Elle écrira plus loin :

   « Le monde […] se réduit à devenir une belle demoiselle bien pimpante, bien guindée, bien érudite, tapant sur un piano devant des personnes qui approuvent sans écouter et sans comprendre, ne se souciant de personne, aimant à briller, aspirant à un riche mariage, vendant sa liberté et sa personnalité pour une voiture, un écusson, des chiffons et quelques écus. Cela ne me va point et ne m’ira jamais. »

La mère d'Aurore

   La mère d’Aurore est d’un milieu inférieur, ce qui entraîna de fortes tensions avec sa belle-mère. Mais :

   « Elle n’aima jamais le monde et ne fut présentée à la cour de Murat que contrainte et forcée, pour ainsi dire, par les fonctions que mon père remplit plus tard auprès de ce prince (aide de camp de Murat). Ma mère ne se sentit jamais ni humiliée ni honorée de se trouver avec des gens qui eussent pu se croire au-dessus d’elle. Elle raillait finement l’orgueil des sots, la vanité des parvenus, et, se sentant peuple jusqu’au bout des ongles, elle se croyait plus noble que tous les patriciens et les aristocrates de la terre […]. Ma mère n’était point de ces intrigantes hardies, dont la passion secrète est de lutter contre les préjugés de leur temps, et qui croient se grandir en s’accrochant, au risque de mille affronts, à la fausse grandeur du monde. »

Le Paris d’autrefois

   « Ma tante demeurait alors à Chaillot, où mon oncle avait acheté une petite maison, alors en pleine campagne, et qui serait aujourd’hui en pleine ville […]. (Ces lignes sont écrites fin 1847- début 1848) Je ne crois pas avoir revu cette maison de Chaillot depuis 1808, car, après le voyage d’Espagne, je n’ai plus quitté Nohant jusqu’après l’époque où mon oncle vendit à l’Etat sa petite propriété, qui se trouvait sur l’emplacement destiné au palais du roi de Rome […].

   Ma mère ne me menait pas aux Tuileries étaler des toilettes que nous n’avions pas et me maniérer en jouant au cerceau ou à la corde sous le regard des badauds […]. Un jour, nous fûmes interrompues dans nos jeux par une grande rumeur au dehors. On criait Vive l’empereur, on marchait à pas précipités […]. Savons-nous ce que c’était que l’empereur ? Je ne m’en souviens pas, mais il est probable que nous en entendions parler sans cesse.
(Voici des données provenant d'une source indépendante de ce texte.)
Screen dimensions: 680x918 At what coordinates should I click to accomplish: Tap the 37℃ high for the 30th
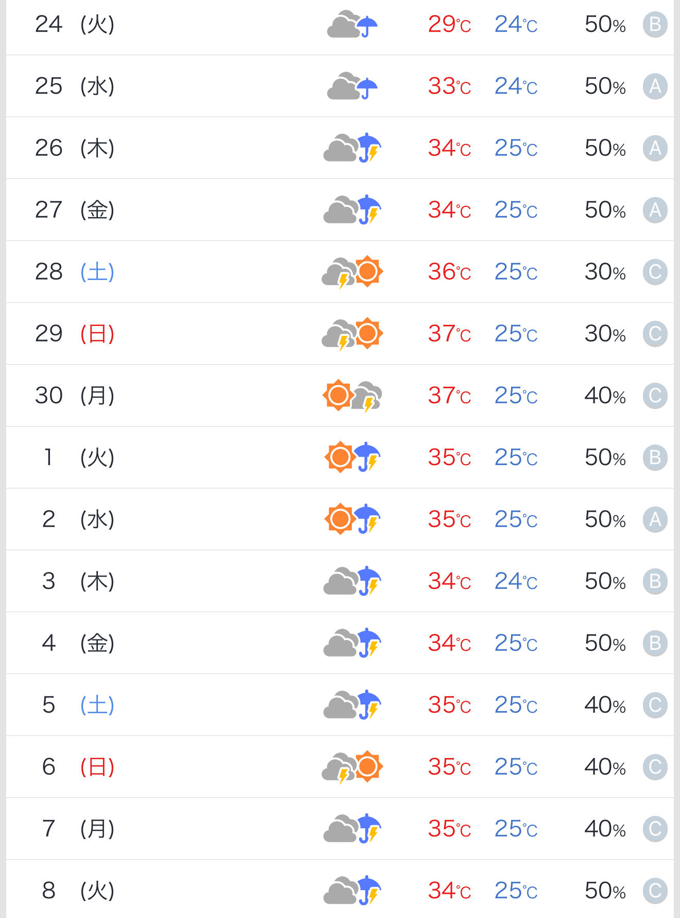[x=449, y=396]
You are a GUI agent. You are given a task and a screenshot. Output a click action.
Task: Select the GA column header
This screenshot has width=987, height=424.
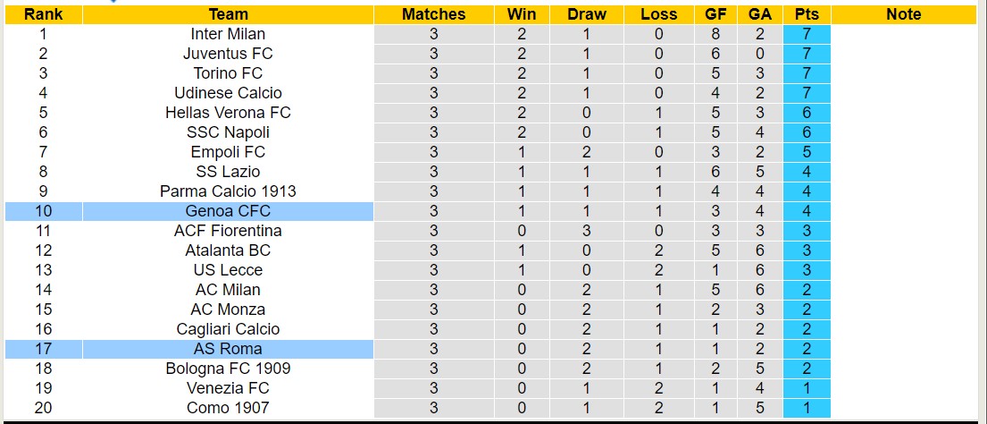pos(759,14)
Je m’en fis une idée distincte peu de temps après, je ne saurais dire précisément l’époque, mais ce devait être à la fin de 1807.
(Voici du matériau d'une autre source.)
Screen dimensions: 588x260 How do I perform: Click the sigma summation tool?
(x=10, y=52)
   Il passait la revue sur le boulevard, et il était non loin de la Madeleine, lorsque, ma mère et Pierret (un ami de la famille) ayant réussi à pénétrer jusqu’auprès des soldats, Pierret m’éleva dans ses bras au-dessus des shakos pour que je pusse le voir. Cet objet qui dominait la ligne des têtes frappa machinalement les yeux de l’empereur, et ma mère s’écria : « Il t’a regardée, souviens-toi de ça, ça te portera bonheur ! » Je crois que l’empereur entendit ces paroles naïves, car il me regarda tout à fait, et je crois voir encore une sorte de sourire flotter sur son visage pâle, dont la sévérité froide m’avait effrayée d’abord. Je n’oublierai donc jamais sa figure et surtout cette expression de son regard qu’aucun portrait n’a pu rendre. Il était à cette époque assez gras et blême. Il avait une redingote sur son uniforme, mais je ne saurais dire si elle était grise ; il avait son chapeau à la main au moment où je le vis, et je fis comme magnétisée un instant par ce regard clair, si dur au premier moment, et tout à coup si bienveillant et si doux.
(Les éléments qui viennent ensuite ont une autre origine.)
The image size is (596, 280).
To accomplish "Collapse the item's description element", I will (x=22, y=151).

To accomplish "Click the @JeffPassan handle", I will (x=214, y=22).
   J’ai vu aussi le roi de Rome enfant dans les bras de sa nourrice. Il était à une fenêtre des Tuileries et il riait aux passants ; en me voyant il se mit à rire encore plus, par l’effet sympathique que les enfants produisent les uns sur les autres. Il tenait un gros bonbon dans sa petite main, et il le jeta de mon côté. »

[Une pièce de vaisselle ancienne lui sert de jouet de prédilection]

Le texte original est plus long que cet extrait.